Before deploying NGINX configurations to production, validate them with Gixy. This tool detects common security misconfigurations:

gixy /etc/nginx/conf.d/chat.conf

Gixy checks for issues like improper try_files usage, missing security headers, and regex vulnerabilities. Always run it before deploying configuration changes.

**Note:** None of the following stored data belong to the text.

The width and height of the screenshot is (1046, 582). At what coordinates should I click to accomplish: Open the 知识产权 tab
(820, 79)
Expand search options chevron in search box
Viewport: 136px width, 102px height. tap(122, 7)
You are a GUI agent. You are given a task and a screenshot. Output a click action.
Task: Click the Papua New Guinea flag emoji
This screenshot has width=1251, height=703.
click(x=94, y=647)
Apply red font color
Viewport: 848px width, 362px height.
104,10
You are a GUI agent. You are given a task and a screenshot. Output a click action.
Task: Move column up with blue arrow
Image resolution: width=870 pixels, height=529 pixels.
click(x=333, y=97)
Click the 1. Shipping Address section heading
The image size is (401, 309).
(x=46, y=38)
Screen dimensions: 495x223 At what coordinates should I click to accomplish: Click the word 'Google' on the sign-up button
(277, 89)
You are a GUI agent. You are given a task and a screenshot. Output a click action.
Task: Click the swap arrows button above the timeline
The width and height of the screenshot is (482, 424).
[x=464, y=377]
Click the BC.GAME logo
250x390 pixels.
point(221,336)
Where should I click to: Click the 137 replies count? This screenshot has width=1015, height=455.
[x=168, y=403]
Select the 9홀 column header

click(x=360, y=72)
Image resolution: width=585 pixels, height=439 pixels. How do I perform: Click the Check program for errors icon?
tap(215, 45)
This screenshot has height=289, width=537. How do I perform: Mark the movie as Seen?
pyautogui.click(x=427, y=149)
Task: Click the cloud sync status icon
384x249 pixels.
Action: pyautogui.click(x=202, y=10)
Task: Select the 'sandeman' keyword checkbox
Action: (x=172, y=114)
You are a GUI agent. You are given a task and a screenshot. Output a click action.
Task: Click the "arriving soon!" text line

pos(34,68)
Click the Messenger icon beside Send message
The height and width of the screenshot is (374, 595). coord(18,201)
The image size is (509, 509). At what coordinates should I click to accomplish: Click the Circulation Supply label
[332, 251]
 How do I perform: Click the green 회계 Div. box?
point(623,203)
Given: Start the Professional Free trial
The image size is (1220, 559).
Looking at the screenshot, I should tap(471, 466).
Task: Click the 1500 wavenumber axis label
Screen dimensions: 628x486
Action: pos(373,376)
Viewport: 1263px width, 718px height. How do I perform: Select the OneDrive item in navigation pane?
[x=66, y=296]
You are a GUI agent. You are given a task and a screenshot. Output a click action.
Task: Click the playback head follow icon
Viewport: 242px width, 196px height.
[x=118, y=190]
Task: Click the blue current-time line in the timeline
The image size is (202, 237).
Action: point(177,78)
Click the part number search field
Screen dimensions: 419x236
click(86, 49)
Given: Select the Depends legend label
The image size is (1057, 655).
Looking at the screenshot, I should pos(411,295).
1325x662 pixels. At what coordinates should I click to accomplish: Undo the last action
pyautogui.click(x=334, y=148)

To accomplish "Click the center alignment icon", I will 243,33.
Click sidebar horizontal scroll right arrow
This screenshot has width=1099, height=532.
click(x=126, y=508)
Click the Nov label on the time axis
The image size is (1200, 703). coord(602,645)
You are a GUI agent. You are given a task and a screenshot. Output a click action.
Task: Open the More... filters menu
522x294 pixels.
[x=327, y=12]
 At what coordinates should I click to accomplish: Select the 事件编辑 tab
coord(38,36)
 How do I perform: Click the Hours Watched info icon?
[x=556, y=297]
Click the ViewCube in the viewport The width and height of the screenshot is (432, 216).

Troubleshooting Common Issues

Messages Not Delivered

Check these common causes:

1. Channel ID mismatch: Ensure publisher and subscriber use identical channel IDs
2. Firewall blocking: Verify ports are open for long-lived connections
3. Proxy buffering: Disable buffering in upstream proxies

Connection Drops

Long-lived connections may drop due to:

1. Proxy timeouts: Increase proxy_read_timeout in upstream configurations. See our NGINX timeout guide for details.
2. Load balancer limits: Configure sticky sessions or increase idle timeout
3. Client-side issues: Implement reconnection logic in your frontend

Memory Usage Growing

If shared memory grows unbounded:

1. Reduce nchan_message_timeout to expire old messages faster
2. Lower nchan_message_buffer_length per channel
3. Increase nchan_max_reserved_memory if needed

Performance Tuning

For high-traffic deployments, optimize these settings:

# Increase worker connections
events {
    worker_connections 65535;
}

# Nchan-specific tuning
nchan_max_reserved_memory 256M;
nchan_message_buffer_length 50;
nchan_message_timeout 1h;

Also tune your operating system:

# Increase file descriptor limit
echo "* soft nofile 65535" >> /etc/security/limits.conf
echo "* hard nofile 65535" >> /etc/security/limits.conf

# Tune kernel network parameters
sysctl -w net.core.somaxconn=65535
sysctl -w net.ipv4.tcp_max_syn_backlog=65535

For optimal static file delivery alongside your real-time endpoints, review our guide on NGINX sendfile, tcp_nopush, and tcp_nodelay.

Conclusion

NGINX Nchan provides a powerful foundation for real-time web applications. It eliminates the need for separate WebSocket servers while offering excellent performance and scalability. The module integrates seamlessly with existing NGINX deployments and supports multiple transport protocols.

Start with the basic pub/sub examples in this guide. Then expand to the complete chat system as your needs grow. For production deployments, enable Redis for horizontal scaling and implement the security best practices described above.

The nginx-module-nchan package from GetPageSpeed repositories makes installation straightforward on any RHEL-based system. Combined with NGINX’s proven reliability, Nchan offers a compelling solution for modern real-time applications.